If you outright reject placing too much, or any, significance on pop culture, then this relationship is all but meaningless. However, if you feel that these forms of production are never just about making a buck, or doing what comes naturally in front of an audience, then there's a connection there that was around before Civil Rights and outlasted its fragmentation. Sports and music should never be the extent of America. Nor do they have the gravity of a voter registration drive. But they're an important part of former, and were never completely unrelated to the latter. Besides, the impetus for this project was our shared interest in sports and hip-hop, which is at least a vestiginal trace of this relationship. And while this isn't a reason for instant familiarity between the two groups, it's at least a start. Not a common heritage, but two sides of one history.
2 comments:
Gordon Gartrelle.

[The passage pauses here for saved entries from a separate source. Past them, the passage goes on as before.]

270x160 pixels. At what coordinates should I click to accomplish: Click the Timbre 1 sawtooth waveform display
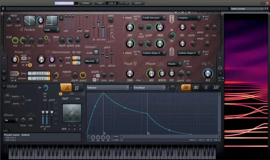tap(29, 20)
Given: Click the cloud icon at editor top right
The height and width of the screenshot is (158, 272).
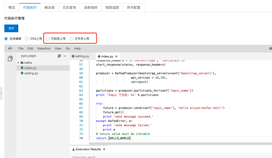Looking at the screenshot, I should pos(270,49).
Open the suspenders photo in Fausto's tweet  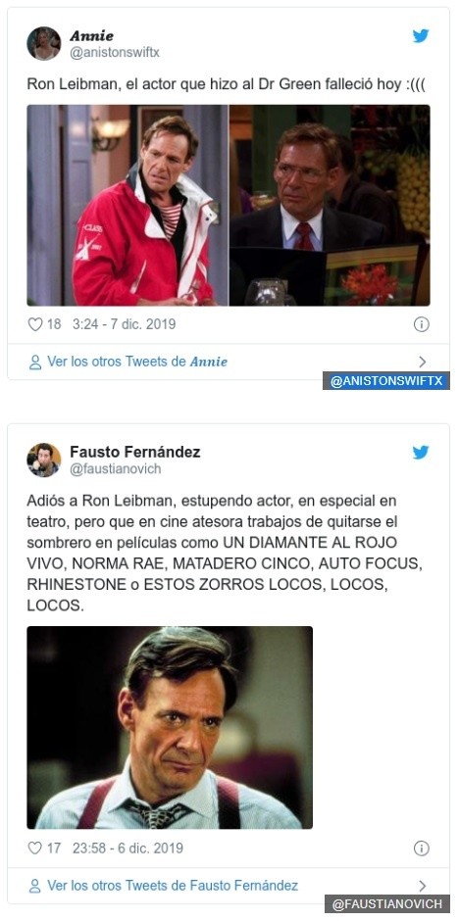pos(170,727)
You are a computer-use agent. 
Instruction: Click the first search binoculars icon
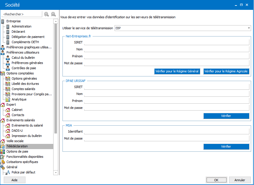point(47,14)
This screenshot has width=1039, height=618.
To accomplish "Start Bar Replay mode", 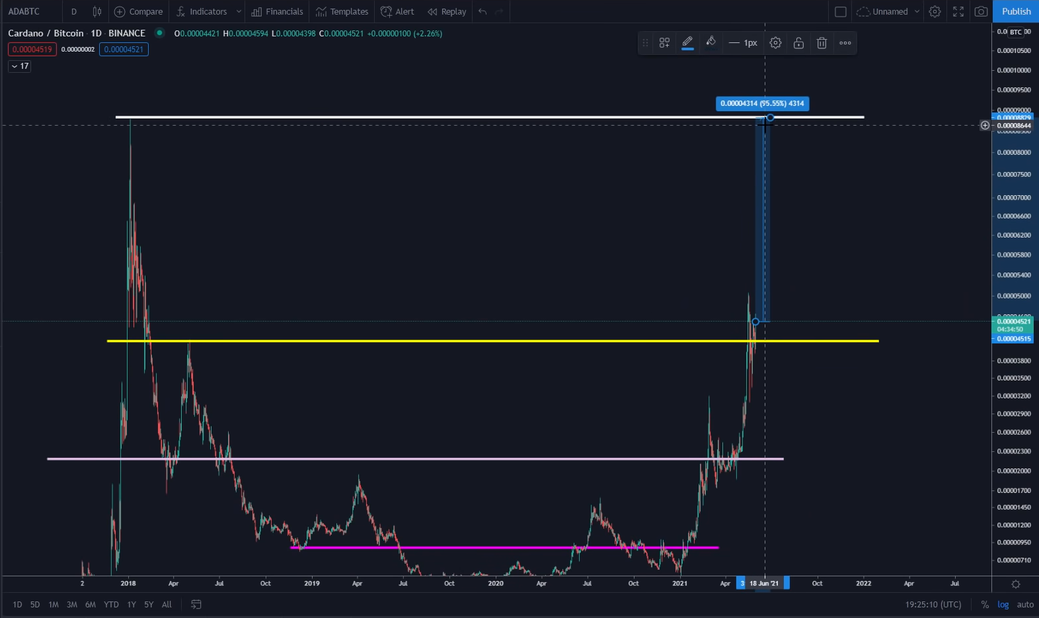I will click(447, 11).

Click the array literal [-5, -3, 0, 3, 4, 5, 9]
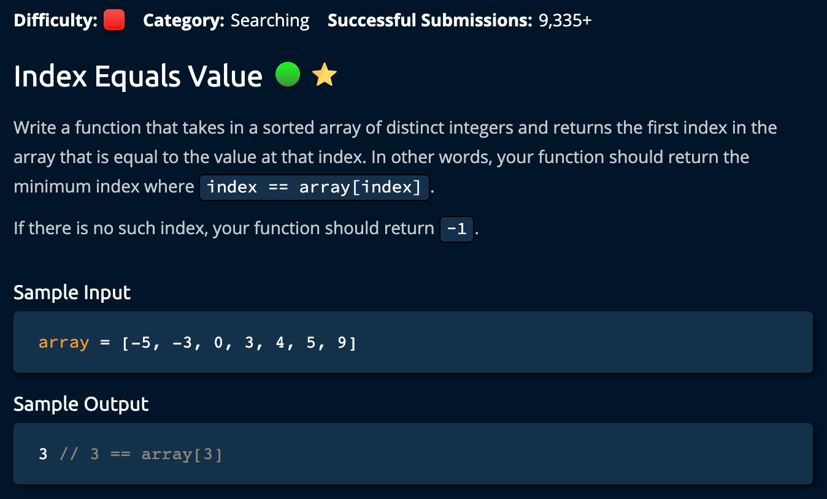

Ha! If my memory serves me right, that came from the pilot episode, no?
Slight correction for the sticklers of history. Sam Cooke wrote "A Change Is Gonna Come" after hearing Dylan's "Blowin' in the Wind," not "The Times They Are 'A Changin'."

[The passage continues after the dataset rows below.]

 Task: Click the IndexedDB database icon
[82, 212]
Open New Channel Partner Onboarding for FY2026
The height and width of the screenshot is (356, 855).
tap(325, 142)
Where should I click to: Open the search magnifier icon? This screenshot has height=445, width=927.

Incidentally, Allen Klein of ABKCO Records holds the catalog rights to most of Sam's major hits. He was Sam's accountant-turned-manager, and took control over his business concerns less than a month after Cooke's 1964 death, despite never having a signed management agreement with Sam.
Sam's brothers and sisters, though written into his mysteriously-lost will, have never received a dime of his royalties, while Klein has made millions off of his name and music.

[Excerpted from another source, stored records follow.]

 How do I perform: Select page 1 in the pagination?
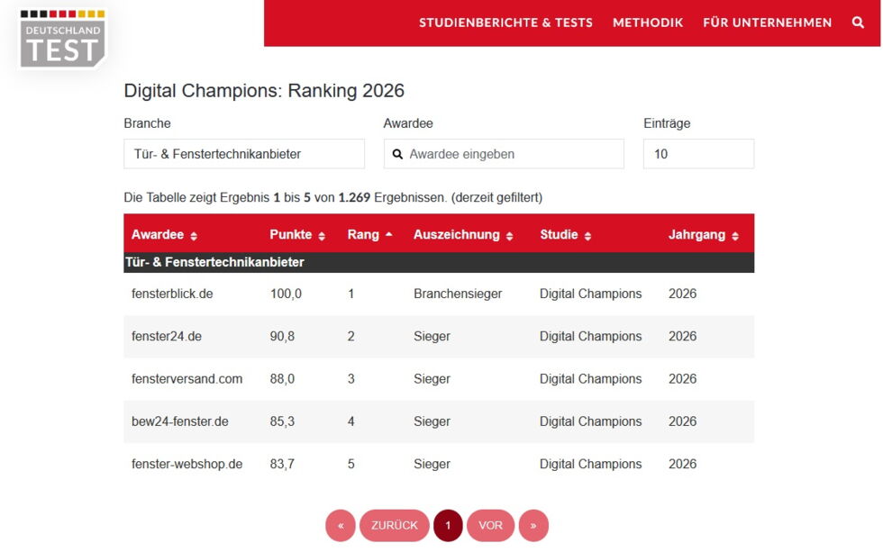450,525
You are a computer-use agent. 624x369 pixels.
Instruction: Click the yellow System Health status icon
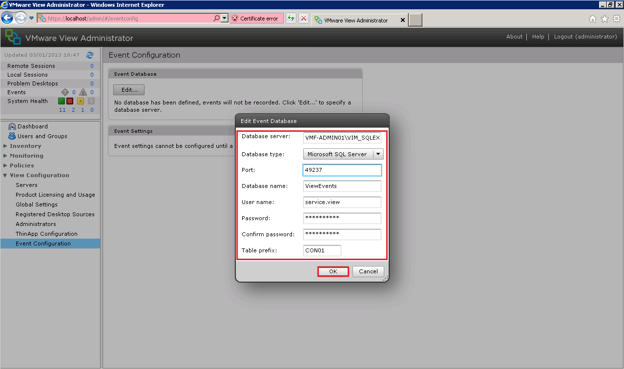coord(81,101)
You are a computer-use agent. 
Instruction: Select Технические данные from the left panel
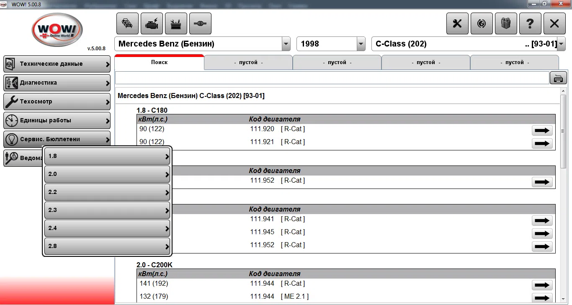[x=57, y=64]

What happened to Sam Cooke was such a shame, I had to right a book about it.
Erik Greene
Author, “Our Uncle Sam: The Sam Cooke Story From His Family's Perspective”
www.OurUncleSam.com
Erik--
Thanks for the correction. I don't know if it helps or hurts that I should know better. I think I swayed by listening to that "Gospel Dylan" LP on Ode, where you realize how close "Times" is to gospel (as opposed to "Blowin' in the Wind," which is pure Guthrie).
Cookie's relationship with Klein, especially the posthumous part, gets at the central problem with my argument: There's a lot of bad blood over some of the business practices that Jews employed. Gordon pointed out to me that it's show biz, Blacks screwed over other Blacks, too. Overall, though, Jews don't have the best historical track record when it comes to treating Blacks as equal business partners in entertainment.
All that said, even as Klein deserves scorn for what happened after Cooke's death, you can't really tell the story of Cooke's later years, and the quest for artistic freedom, publishing rights, and a Black-owned label, without mentioning Klein. He may have screwed over Sam Cooke's family, but Allen Klein really believe in the man himself and what he was looking to do.
I guess the question is, how is this not the same trajectory as Civil Rights, which I go to great pains to dismiss as a "real bond"? Probably because this interaction was about something more specific, and less obvious, than working together on a very broad common goal.